-------- Passage --------
To evaluate the efficacy and safety of prolonged thromboprophylaxis with LMWH for at least 1 month after abdominal or pelvic surgery with thromboprophylaxis administered during the in-hospital period only in preventing late VTE.

Search strategy: 

Electronic searches were performed January 2008 in the Medline, Embase, Lilacs, and the Cochrane Central Register of Controlled Trials. Abstract books from major congresses addressing thromboembolism were hand searched, as were reference lists from studies of relevance.

Selection criteria: 

We assessed both randomised and non-randomised controlled clinical trials comparing prolonged thromboprophylaxis with any anti-thrombotic agent with placebo and/or thromboprophylaxis during the admission period only. The patient population in the trials were patients undergoing abdominal or pelvic surgery. The outcome measures included VTE (deep venous thrombosis (DVT) or pulmonary embolism (PE)) as assessed by objective means (ascending bilateral venography, ultrasonography, pulmonary ventilation/perfusion scintigraphy, spiral CT scan or autopsy). Studies exclusively reporting on clinical diagnosis of VTE, without objective confirmation were excluded.

Data collection and analysis: 

The identification of studies and data extraction were performed by the authors. Outcomes were VTE (DVT or PE) assessed by objective means. Safety outcome were defined as bleeding complications and mortality within 3 months after surgery.
-------- Source material --------
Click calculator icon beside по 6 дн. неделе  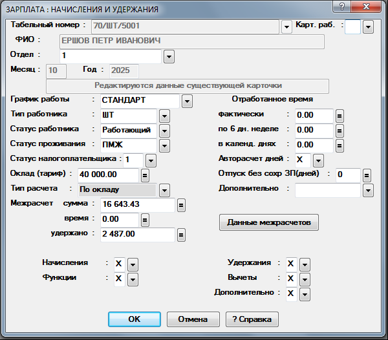[x=339, y=131]
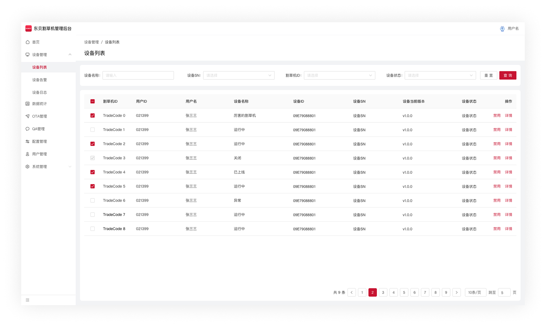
--------
Write out the passage on prolonged thromboprophylaxis word for word, from "The identification of" to "months after surgery.". This material comes from a separate source, unrelated to the passage on thromboprophylaxis.

Reply to the exercise:
The identification of studies and data extraction were performed by the authors. Outcomes were VTE (DVT or PE) assessed by objective means. Safety outcome were defined as bleeding complications and mortality within 3 months after surgery.